Proposition 23 is not difficult, and the most worthwhile discussion here is the relationship between angles and triangles. Let’s start with Alex’s thought process on the relationship between angles and triangles, the first of which is that the interior angles of a triangle sum to one hundred and eighty degrees, and the second is that the exterior angles are larger than the other two interior angles. These first two are both properties of triangles, and the question we wish to touch on is what is an angle? Can it exist independently of the triangle? The reason for thinking about such a question is that in the proof, Euclid chose to construct the triangle and then prove that one of the angles is equal. Why do you do this?
Here the angle is defined with reference to Definition 8 and Definition 9:
Definition 8: A plane angle is the inclination to one another of two lines in a plane which meet one another and do not lie in a straight line.
Definition 9: And when the lines containing the angle are straight, the angle is called rectilineal.
Obviously, when defining angles at the very beginning, it is not necessary to place them in a figure enclosed by a straight line, such as a triangle. So what is the role of the triangle here?
The triangle is the equivalent of a medium here to allow us to apply the properties of the triangle we have learned previously to compare the angles contained in it. If we compare the angles directly, we could also make an argument in terms of displacement and coincidence, but obviously Euclid was trying to avoid such a proof. If one does not compare directly, one can also compare the angles in parts by slicing them, etc.The choice of triangles here is a way of filling in the smaller parts into the larger whole to facilitate identification. These possibilities represent different ways of thinking:
- direct comparison method: that is, the object to be compared is compared visually and holistically
- detail comparison method: the details of the object to be compared are divided as needed and compared one by one
- filling comparison: The object to be compared is placed in a larger text/environment and selected by matching the whole or other parts.
Corresponding to real life, in the school system it is an intuitive comparison of overall scores; comparison of single subject scores; looking at rankings; if applying for a job, overall impressions; resume details; teamwork performance.
12.3 Proposition 24
If two triangles have the two sides equal to two sides respectively, but have the one of the angles contained by the equal straight lines greater than the other, they will also have the base greater than the base.

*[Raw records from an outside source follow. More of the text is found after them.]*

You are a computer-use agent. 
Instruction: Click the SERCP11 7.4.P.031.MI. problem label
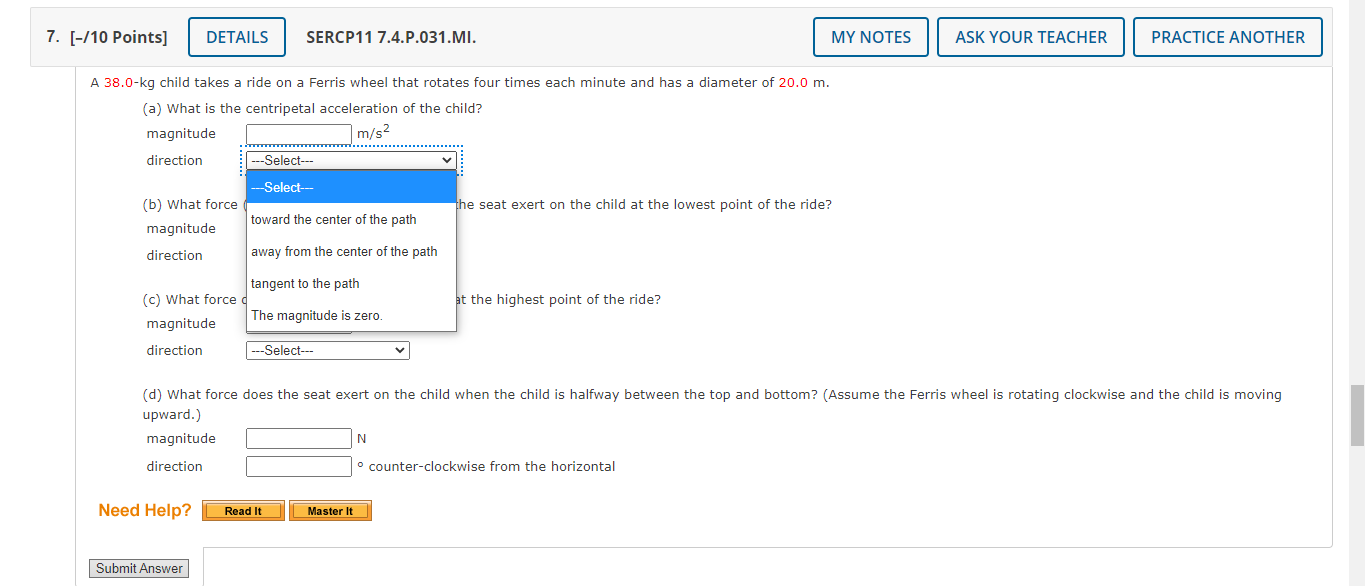pyautogui.click(x=390, y=37)
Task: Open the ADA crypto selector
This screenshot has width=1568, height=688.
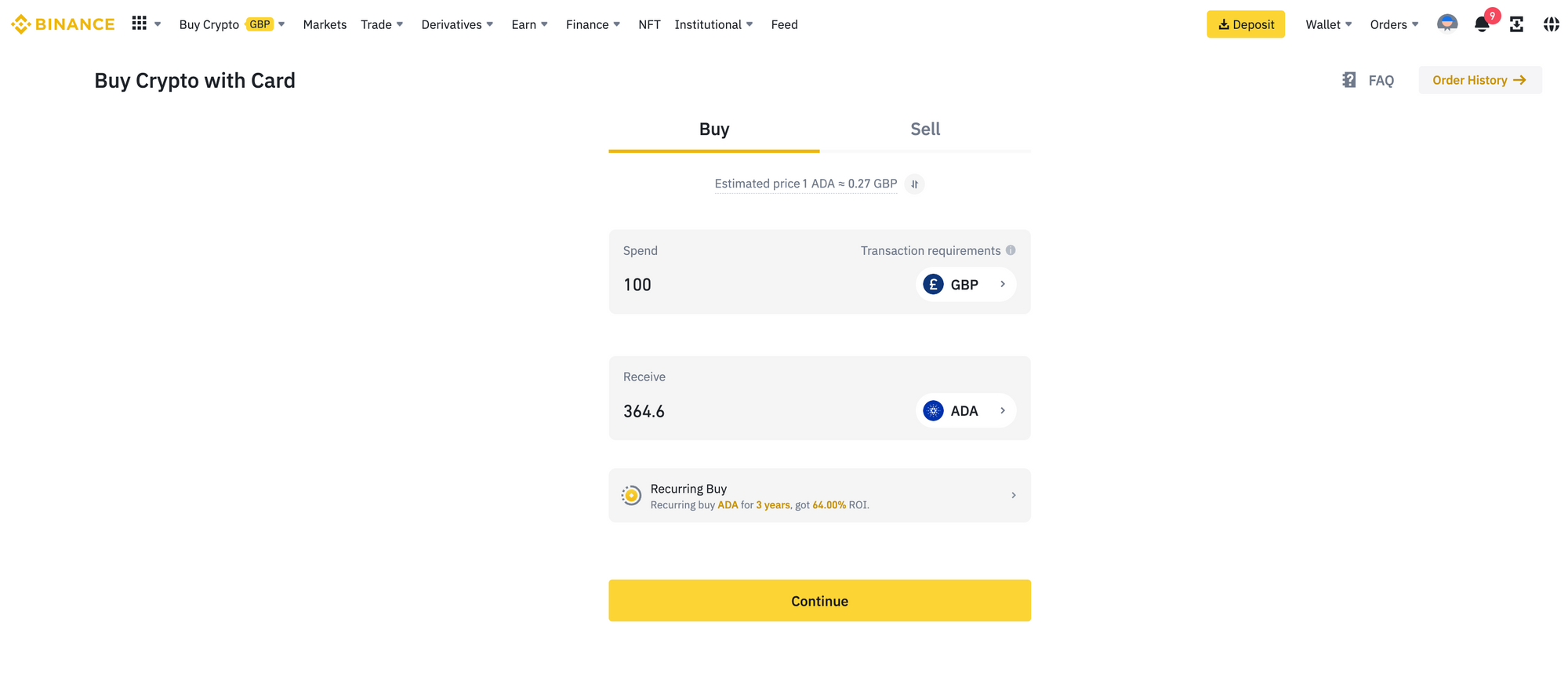Action: coord(966,410)
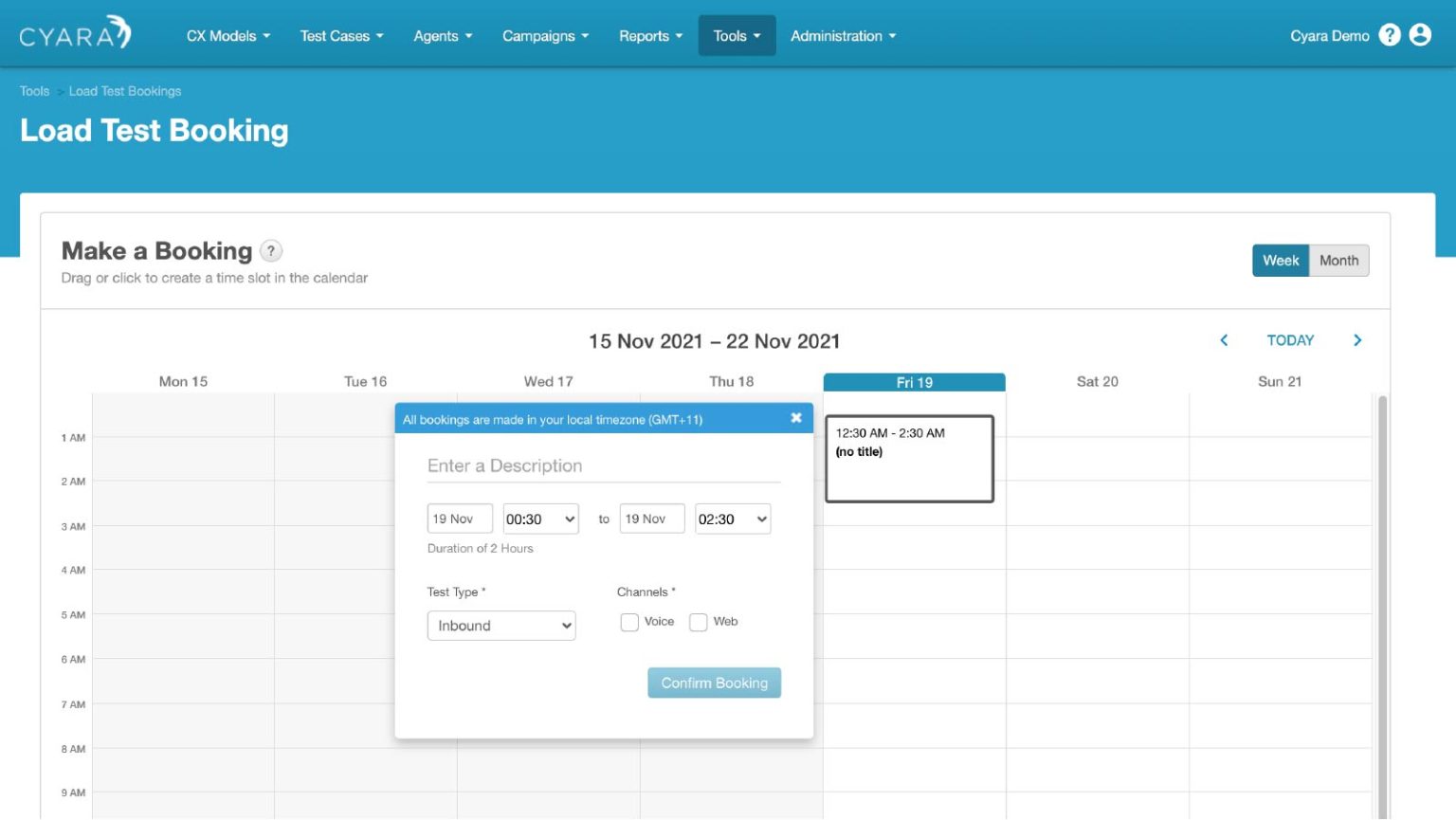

For proposition 24, we don’t have much to discuss. In fact, Proposition 24 and Proposition 21 echo each other. Proposition 21 looks at the size of the other two sides and the top angle after fixing the bottom side, while Proposition 24 looks at the change of the bottom side and top angle after fixing the lengths of the two sides.
The key to the proof of this proposition is to put the two sides to be compared into the same triangle and then prove the relationship between the lengths of the two sides by comparing the sizes of the corresponding angles.
Open Assignment:
- Pick any admission/competition system and analyze the comparison framework under that system.
- Specify a type of item to purchase (e.g., floor sweeper), analyze the products available in the market, select the product you would purchase and explain why.